TASK DETAILS: Please repeat, from the entries that follow, the lines from the one containing "Where should I click to: Check" through the one containing "Given: Click the APOLLA brand name text" exactly, adding nothing.

____ EXTRACTED MATERIAL

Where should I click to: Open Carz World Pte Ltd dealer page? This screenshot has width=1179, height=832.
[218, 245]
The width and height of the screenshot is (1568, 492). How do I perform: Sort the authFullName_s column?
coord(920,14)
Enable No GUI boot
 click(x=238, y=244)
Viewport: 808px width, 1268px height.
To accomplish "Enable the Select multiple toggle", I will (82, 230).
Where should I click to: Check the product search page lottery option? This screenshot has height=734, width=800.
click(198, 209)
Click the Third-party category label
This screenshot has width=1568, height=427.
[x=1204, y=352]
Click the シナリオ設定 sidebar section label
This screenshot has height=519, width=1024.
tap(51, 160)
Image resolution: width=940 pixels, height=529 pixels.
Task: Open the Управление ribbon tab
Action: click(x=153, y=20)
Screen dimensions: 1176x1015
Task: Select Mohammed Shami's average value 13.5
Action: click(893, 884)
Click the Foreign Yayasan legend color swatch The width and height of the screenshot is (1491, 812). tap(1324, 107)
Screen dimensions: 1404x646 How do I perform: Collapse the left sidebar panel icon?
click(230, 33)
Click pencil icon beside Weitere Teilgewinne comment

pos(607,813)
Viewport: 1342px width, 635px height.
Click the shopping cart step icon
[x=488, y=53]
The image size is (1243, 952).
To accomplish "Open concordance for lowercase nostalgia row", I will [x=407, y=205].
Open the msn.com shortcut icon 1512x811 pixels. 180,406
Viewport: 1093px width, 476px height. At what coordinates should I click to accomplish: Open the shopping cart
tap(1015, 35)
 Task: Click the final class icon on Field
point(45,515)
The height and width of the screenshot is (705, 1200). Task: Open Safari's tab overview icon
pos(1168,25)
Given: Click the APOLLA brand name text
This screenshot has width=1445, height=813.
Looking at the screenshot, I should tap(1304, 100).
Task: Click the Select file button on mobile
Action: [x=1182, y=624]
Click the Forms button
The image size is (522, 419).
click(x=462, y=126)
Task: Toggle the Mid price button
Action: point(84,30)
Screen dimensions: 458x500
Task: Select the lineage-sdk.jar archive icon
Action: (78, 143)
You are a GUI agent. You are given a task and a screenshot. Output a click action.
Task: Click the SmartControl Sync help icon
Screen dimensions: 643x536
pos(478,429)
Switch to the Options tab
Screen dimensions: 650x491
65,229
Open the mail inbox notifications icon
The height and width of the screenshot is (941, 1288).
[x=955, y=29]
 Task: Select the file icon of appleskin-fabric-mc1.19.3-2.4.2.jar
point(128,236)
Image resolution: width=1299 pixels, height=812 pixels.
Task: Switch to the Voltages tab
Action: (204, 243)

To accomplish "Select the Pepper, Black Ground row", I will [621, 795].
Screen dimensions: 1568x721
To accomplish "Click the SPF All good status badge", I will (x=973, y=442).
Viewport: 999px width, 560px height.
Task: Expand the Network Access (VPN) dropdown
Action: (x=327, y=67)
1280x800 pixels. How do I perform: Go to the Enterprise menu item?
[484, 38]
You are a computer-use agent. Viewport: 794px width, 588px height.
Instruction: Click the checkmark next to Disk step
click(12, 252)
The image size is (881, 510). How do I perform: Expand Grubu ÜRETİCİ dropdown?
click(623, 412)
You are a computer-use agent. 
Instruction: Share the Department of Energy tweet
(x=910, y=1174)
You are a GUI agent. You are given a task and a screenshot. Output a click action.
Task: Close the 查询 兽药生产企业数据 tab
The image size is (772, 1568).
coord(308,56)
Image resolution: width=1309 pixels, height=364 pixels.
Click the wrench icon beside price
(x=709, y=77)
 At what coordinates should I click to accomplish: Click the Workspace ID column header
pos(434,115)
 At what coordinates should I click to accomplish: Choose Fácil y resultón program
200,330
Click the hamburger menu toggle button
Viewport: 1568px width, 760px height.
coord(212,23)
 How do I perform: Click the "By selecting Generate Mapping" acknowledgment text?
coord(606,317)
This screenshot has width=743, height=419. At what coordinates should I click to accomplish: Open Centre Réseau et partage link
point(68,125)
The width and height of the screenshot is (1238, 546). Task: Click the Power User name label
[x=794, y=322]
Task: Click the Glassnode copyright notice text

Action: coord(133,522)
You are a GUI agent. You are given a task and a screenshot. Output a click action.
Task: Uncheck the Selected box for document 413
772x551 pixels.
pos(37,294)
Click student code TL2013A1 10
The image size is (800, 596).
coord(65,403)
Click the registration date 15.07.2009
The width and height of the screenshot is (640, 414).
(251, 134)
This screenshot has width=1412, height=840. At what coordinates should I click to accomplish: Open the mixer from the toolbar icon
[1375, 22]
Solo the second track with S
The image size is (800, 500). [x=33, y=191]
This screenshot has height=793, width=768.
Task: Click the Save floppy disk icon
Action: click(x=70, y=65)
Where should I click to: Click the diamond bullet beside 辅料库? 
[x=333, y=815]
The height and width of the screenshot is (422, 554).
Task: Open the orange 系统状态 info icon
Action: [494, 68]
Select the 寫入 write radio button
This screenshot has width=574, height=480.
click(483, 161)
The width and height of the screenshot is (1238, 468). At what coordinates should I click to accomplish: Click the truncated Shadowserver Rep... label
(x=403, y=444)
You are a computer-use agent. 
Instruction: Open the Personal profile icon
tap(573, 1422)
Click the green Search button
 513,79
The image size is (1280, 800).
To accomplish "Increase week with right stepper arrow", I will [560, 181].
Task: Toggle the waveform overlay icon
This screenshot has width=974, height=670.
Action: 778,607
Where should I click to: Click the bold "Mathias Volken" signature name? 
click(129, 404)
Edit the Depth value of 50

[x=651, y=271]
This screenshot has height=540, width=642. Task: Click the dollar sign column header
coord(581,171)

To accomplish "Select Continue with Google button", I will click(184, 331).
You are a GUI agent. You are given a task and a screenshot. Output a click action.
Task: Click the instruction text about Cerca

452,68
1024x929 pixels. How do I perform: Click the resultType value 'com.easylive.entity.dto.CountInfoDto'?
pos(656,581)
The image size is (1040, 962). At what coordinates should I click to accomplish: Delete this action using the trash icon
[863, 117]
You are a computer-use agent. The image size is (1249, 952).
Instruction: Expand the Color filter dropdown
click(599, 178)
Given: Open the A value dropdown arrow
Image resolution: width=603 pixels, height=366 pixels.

________

RESPONSE TO THE TASK:
Where should I click to: Check the product search page lottery option? This screenshot has height=734, width=800.
click(198, 209)
Click the Third-party category label
This screenshot has width=1568, height=427.
[x=1204, y=352]
Click the シナリオ設定 sidebar section label
This screenshot has height=519, width=1024.
tap(51, 160)
Image resolution: width=940 pixels, height=529 pixels.
Task: Open the Управление ribbon tab
Action: click(x=153, y=20)
Screen dimensions: 1176x1015
Task: Select Mohammed Shami's average value 13.5
Action: click(893, 884)
Click the Foreign Yayasan legend color swatch The width and height of the screenshot is (1491, 812). tap(1324, 107)
Screen dimensions: 1404x646 How do I perform: Collapse the left sidebar panel icon?
click(230, 33)
Click pencil icon beside Weitere Teilgewinne comment

pos(607,813)
Viewport: 1342px width, 635px height.
Click the shopping cart step icon
[x=488, y=53]
The image size is (1243, 952).
To accomplish "Open concordance for lowercase nostalgia row", I will [x=407, y=205].
Open the msn.com shortcut icon 1512x811 pixels. 180,406
Viewport: 1093px width, 476px height. At what coordinates should I click to accomplish: Open the shopping cart
tap(1015, 35)
 Task: Click the final class icon on Field
point(45,515)
The height and width of the screenshot is (705, 1200). Task: Open Safari's tab overview icon
pos(1168,25)
Given: Click the APOLLA brand name text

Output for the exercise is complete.